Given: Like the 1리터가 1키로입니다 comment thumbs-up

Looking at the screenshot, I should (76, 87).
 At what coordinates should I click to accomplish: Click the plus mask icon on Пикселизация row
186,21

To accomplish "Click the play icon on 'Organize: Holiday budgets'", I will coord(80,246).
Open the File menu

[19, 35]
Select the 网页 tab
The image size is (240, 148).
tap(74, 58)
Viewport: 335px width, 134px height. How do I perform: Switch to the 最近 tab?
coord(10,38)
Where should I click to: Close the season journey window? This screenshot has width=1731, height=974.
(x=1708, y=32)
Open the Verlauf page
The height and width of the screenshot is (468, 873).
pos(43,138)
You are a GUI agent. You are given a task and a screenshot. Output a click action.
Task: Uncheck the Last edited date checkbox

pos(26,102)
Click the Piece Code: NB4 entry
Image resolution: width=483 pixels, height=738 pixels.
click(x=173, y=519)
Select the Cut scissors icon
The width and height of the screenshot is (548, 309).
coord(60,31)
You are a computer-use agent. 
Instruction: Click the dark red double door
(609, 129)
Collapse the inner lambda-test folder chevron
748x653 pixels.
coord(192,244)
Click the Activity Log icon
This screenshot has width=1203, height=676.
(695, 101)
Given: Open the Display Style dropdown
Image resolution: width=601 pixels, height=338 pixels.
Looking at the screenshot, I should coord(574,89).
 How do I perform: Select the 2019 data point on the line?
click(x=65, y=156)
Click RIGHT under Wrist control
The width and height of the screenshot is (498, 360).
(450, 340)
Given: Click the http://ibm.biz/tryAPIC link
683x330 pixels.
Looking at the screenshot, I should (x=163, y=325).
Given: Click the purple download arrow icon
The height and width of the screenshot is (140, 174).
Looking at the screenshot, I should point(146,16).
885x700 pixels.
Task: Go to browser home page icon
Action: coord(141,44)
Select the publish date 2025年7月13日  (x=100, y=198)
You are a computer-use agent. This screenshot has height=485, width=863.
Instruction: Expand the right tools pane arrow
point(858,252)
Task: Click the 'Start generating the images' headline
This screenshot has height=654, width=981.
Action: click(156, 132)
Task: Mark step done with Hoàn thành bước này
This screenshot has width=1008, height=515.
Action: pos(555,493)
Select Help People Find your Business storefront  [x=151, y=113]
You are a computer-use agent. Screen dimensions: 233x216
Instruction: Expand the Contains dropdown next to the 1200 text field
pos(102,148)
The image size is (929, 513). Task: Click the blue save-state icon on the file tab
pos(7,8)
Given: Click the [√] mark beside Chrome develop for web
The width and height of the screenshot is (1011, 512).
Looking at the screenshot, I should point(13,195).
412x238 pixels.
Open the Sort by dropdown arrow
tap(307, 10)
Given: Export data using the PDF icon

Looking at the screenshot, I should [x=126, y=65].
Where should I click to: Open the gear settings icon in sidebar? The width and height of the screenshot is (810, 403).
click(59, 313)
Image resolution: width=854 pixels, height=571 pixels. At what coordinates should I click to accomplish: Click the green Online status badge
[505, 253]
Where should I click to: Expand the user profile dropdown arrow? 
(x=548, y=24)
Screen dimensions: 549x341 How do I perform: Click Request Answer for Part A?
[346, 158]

* [EXERCISE DIRECTIONS] Write back every line of the material exactly as it was provided.

* [ANSWER SPACE]
Given: Like the 1리터가 1키로입니다 comment thumbs-up

Looking at the screenshot, I should (76, 87).
 At what coordinates should I click to accomplish: Click the plus mask icon on Пикселизация row
186,21

To accomplish "Click the play icon on 'Organize: Holiday budgets'", I will coord(80,246).
Open the File menu

[19, 35]
Select the 网页 tab
The image size is (240, 148).
tap(74, 58)
Viewport: 335px width, 134px height. How do I perform: Switch to the 最近 tab?
coord(10,38)
Where should I click to: Close the season journey window? This screenshot has width=1731, height=974.
(x=1708, y=32)
Open the Verlauf page
The height and width of the screenshot is (468, 873).
pos(43,138)
You are a GUI agent. You are given a task and a screenshot. Output a click action.
Task: Uncheck the Last edited date checkbox

pos(26,102)
Click the Piece Code: NB4 entry
Image resolution: width=483 pixels, height=738 pixels.
click(x=173, y=519)
Select the Cut scissors icon
The width and height of the screenshot is (548, 309).
coord(60,31)
You are a computer-use agent. 
Instruction: Click the dark red double door
(609, 129)
Collapse the inner lambda-test folder chevron
748x653 pixels.
coord(192,244)
Click the Activity Log icon
This screenshot has width=1203, height=676.
(695, 101)
Given: Open the Display Style dropdown
Image resolution: width=601 pixels, height=338 pixels.
Looking at the screenshot, I should coord(574,89).
 How do I perform: Select the 2019 data point on the line?
click(x=65, y=156)
Click RIGHT under Wrist control
The width and height of the screenshot is (498, 360).
(450, 340)
Given: Click the http://ibm.biz/tryAPIC link
683x330 pixels.
Looking at the screenshot, I should (x=163, y=325).
Given: Click the purple download arrow icon
The height and width of the screenshot is (140, 174).
Looking at the screenshot, I should point(146,16).
885x700 pixels.
Task: Go to browser home page icon
Action: coord(141,44)
Select the publish date 2025年7月13日  (x=100, y=198)
You are a computer-use agent. This screenshot has height=485, width=863.
Instruction: Expand the right tools pane arrow
point(858,252)
Task: Click the 'Start generating the images' headline
This screenshot has height=654, width=981.
Action: click(156, 132)
Task: Mark step done with Hoàn thành bước này
This screenshot has width=1008, height=515.
Action: pos(555,493)
Select Help People Find your Business storefront  [x=151, y=113]
You are a computer-use agent. Screen dimensions: 233x216
Instruction: Expand the Contains dropdown next to the 1200 text field
pos(102,148)
The image size is (929, 513). Task: Click the blue save-state icon on the file tab
pos(7,8)
Given: Click the [√] mark beside Chrome develop for web
The width and height of the screenshot is (1011, 512).
Looking at the screenshot, I should point(13,195).
412x238 pixels.
Open the Sort by dropdown arrow
tap(307, 10)
Given: Export data using the PDF icon

Looking at the screenshot, I should [x=126, y=65].
Where should I click to: Open the gear settings icon in sidebar? The width and height of the screenshot is (810, 403).
click(59, 313)
Image resolution: width=854 pixels, height=571 pixels. At what coordinates should I click to accomplish: Click the green Online status badge
[505, 253]
Where should I click to: Expand the user profile dropdown arrow? 
(x=548, y=24)
Screen dimensions: 549x341 How do I perform: Click Request Answer for Part A?
[346, 158]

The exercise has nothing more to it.